- [Registros almacenados]:
# # #

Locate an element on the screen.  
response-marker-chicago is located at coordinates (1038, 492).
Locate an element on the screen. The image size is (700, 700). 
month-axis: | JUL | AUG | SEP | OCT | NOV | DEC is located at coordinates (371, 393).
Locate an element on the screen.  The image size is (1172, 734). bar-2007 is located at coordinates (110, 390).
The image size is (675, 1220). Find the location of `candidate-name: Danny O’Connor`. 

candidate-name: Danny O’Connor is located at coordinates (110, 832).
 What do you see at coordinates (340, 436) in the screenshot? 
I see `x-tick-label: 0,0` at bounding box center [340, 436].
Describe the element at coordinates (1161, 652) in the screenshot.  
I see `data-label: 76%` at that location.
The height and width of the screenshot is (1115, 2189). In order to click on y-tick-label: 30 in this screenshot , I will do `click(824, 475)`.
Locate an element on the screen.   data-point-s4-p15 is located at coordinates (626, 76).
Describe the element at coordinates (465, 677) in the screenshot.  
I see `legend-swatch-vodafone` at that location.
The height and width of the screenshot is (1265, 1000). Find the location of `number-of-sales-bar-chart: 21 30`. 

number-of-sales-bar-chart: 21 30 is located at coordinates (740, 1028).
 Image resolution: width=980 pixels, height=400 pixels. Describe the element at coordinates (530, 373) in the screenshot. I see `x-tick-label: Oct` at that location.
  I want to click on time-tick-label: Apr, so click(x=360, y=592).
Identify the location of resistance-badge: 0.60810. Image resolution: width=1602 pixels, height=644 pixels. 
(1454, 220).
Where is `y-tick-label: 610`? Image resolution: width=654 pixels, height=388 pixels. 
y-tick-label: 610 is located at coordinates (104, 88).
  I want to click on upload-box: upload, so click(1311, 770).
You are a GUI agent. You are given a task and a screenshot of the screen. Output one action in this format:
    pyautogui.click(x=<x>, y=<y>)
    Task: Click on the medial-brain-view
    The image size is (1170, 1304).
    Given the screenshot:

# # #

- [Tu tarea]: Convierte en una tabla Markdown, con las columnas «Número» y «Línea del registro», el tramo de los registros que empieza en la línea que contiene "You are a GUI" y llega hasta el final de los registros. Numera las filas y omite las líneas en blanco.

- [Solución]:
| Número | Línea del registro |
|---|---|
| 1 | You are a GUI agent. You are given a task and a screenshot of the screen. Output one action in this format: |
| 2 |     pyautogui.click(x=<x>, y=<y>) |
| 3 |     Task: Click on the medial-brain-view |
| 4 |     The image size is (1170, 1304). |
| 5 |     Given the screenshot: |